Could you return the whole listing exactly?

=== DATA EXTRACTS ===

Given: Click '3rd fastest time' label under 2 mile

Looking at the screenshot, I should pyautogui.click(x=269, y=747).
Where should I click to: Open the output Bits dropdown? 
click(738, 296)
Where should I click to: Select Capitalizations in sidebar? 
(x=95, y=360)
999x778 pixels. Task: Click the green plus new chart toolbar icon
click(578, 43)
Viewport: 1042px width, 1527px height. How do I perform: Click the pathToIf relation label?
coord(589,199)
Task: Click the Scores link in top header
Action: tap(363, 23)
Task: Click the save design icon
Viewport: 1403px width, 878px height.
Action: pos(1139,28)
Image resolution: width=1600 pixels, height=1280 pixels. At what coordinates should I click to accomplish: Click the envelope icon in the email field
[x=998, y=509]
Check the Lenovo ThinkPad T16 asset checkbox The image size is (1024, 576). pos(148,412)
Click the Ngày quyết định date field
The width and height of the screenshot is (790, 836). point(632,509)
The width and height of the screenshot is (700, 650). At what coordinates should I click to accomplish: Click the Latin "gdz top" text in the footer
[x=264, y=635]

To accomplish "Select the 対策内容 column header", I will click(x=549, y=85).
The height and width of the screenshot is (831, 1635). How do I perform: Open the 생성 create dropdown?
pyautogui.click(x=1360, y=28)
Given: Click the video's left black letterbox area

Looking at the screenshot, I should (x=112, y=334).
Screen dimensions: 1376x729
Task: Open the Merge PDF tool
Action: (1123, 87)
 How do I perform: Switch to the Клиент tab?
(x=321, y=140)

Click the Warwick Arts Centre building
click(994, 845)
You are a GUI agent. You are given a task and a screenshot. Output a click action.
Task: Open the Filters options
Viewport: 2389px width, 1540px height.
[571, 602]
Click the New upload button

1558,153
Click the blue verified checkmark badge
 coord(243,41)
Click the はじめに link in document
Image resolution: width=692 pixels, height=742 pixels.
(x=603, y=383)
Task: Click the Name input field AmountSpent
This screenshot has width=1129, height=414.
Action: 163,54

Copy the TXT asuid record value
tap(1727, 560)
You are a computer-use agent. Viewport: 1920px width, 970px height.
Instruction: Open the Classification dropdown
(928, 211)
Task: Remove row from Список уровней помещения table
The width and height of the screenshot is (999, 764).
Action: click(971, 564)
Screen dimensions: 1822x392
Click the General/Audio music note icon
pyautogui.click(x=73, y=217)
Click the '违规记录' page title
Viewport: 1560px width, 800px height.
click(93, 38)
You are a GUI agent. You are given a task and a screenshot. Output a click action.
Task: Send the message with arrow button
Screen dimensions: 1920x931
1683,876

===

[SOLUTION BELOW]:
Given: Click '3rd fastest time' label under 2 mile

Looking at the screenshot, I should pyautogui.click(x=269, y=747).
Where should I click to: Open the output Bits dropdown? 
click(738, 296)
Where should I click to: Select Capitalizations in sidebar? 
(x=95, y=360)
999x778 pixels. Task: Click the green plus new chart toolbar icon
click(578, 43)
Viewport: 1042px width, 1527px height. How do I perform: Click the pathToIf relation label?
coord(589,199)
Task: Click the Scores link in top header
Action: tap(363, 23)
Task: Click the save design icon
Viewport: 1403px width, 878px height.
Action: pos(1139,28)
Image resolution: width=1600 pixels, height=1280 pixels. At what coordinates should I click to accomplish: Click the envelope icon in the email field
[x=998, y=509]
Check the Lenovo ThinkPad T16 asset checkbox The image size is (1024, 576). pos(148,412)
Click the Ngày quyết định date field
The width and height of the screenshot is (790, 836). point(632,509)
The width and height of the screenshot is (700, 650). At what coordinates should I click to accomplish: Click the Latin "gdz top" text in the footer
[x=264, y=635]

To accomplish "Select the 対策内容 column header", I will click(x=549, y=85).
The height and width of the screenshot is (831, 1635). How do I perform: Open the 생성 create dropdown?
pyautogui.click(x=1360, y=28)
Given: Click the video's left black letterbox area

Looking at the screenshot, I should (x=112, y=334).
Screen dimensions: 1376x729
Task: Open the Merge PDF tool
Action: (1123, 87)
 How do I perform: Switch to the Клиент tab?
(x=321, y=140)

Click the Warwick Arts Centre building
click(994, 845)
You are a GUI agent. You are given a task and a screenshot. Output a click action.
Task: Open the Filters options
Viewport: 2389px width, 1540px height.
[571, 602]
Click the New upload button

1558,153
Click the blue verified checkmark badge
 coord(243,41)
Click the はじめに link in document
Image resolution: width=692 pixels, height=742 pixels.
(x=603, y=383)
Task: Click the Name input field AmountSpent
This screenshot has width=1129, height=414.
Action: 163,54

Copy the TXT asuid record value
tap(1727, 560)
You are a computer-use agent. Viewport: 1920px width, 970px height.
Instruction: Open the Classification dropdown
(928, 211)
Task: Remove row from Список уровней помещения table
The width and height of the screenshot is (999, 764).
Action: click(971, 564)
Screen dimensions: 1822x392
Click the General/Audio music note icon
pyautogui.click(x=73, y=217)
Click the '违规记录' page title
Viewport: 1560px width, 800px height.
click(93, 38)
You are a GUI agent. You are given a task and a screenshot. Output a click action.
Task: Send the message with arrow button
Screen dimensions: 1920x931
1683,876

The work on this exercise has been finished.